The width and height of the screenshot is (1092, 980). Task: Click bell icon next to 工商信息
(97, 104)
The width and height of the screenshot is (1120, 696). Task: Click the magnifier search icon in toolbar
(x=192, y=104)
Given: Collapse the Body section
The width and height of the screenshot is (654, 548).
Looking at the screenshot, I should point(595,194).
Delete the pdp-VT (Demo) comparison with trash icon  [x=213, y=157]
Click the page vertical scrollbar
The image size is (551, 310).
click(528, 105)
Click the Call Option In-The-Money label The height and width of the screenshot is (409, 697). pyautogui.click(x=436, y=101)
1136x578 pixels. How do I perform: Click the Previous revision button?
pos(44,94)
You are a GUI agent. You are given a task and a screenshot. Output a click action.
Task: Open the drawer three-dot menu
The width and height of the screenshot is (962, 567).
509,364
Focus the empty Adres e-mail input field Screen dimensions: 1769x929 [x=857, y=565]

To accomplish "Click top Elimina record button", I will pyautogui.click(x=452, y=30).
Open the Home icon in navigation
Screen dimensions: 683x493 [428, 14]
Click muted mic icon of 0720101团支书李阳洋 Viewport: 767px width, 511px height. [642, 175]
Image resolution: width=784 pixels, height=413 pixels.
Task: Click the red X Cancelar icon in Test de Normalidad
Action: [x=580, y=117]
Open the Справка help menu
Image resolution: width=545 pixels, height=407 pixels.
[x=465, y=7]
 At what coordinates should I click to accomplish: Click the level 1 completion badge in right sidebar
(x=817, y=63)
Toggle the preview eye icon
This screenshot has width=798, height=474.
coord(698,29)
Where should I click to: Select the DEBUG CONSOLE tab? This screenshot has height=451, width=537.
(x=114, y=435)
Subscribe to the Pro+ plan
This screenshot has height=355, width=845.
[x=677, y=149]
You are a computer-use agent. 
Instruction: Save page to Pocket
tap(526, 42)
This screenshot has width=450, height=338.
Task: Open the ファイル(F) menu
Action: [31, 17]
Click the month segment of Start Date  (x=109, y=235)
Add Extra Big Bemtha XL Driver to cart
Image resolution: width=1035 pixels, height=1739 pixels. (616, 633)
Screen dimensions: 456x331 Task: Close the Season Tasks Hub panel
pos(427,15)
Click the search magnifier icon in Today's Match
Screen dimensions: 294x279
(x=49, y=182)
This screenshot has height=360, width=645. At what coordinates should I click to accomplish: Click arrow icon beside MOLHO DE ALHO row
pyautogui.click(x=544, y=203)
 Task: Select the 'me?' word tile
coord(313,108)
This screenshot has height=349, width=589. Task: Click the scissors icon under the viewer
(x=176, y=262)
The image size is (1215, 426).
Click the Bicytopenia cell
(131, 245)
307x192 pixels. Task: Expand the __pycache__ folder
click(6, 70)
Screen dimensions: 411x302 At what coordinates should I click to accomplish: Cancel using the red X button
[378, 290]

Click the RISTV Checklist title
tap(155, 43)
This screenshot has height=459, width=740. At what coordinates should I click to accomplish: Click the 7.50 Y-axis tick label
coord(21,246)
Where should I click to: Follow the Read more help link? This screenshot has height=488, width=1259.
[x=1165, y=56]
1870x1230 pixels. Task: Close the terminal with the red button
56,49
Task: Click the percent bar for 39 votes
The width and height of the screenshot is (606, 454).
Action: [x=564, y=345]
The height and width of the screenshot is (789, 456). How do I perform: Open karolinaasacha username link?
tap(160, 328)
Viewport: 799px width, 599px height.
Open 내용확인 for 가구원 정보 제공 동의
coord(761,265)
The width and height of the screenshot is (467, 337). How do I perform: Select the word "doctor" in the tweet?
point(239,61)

----

▶ _Activity_:
Find out how many lines in the entries above hold "agent", then reply with that figure and nothing else.

▶ _Your solution_:
2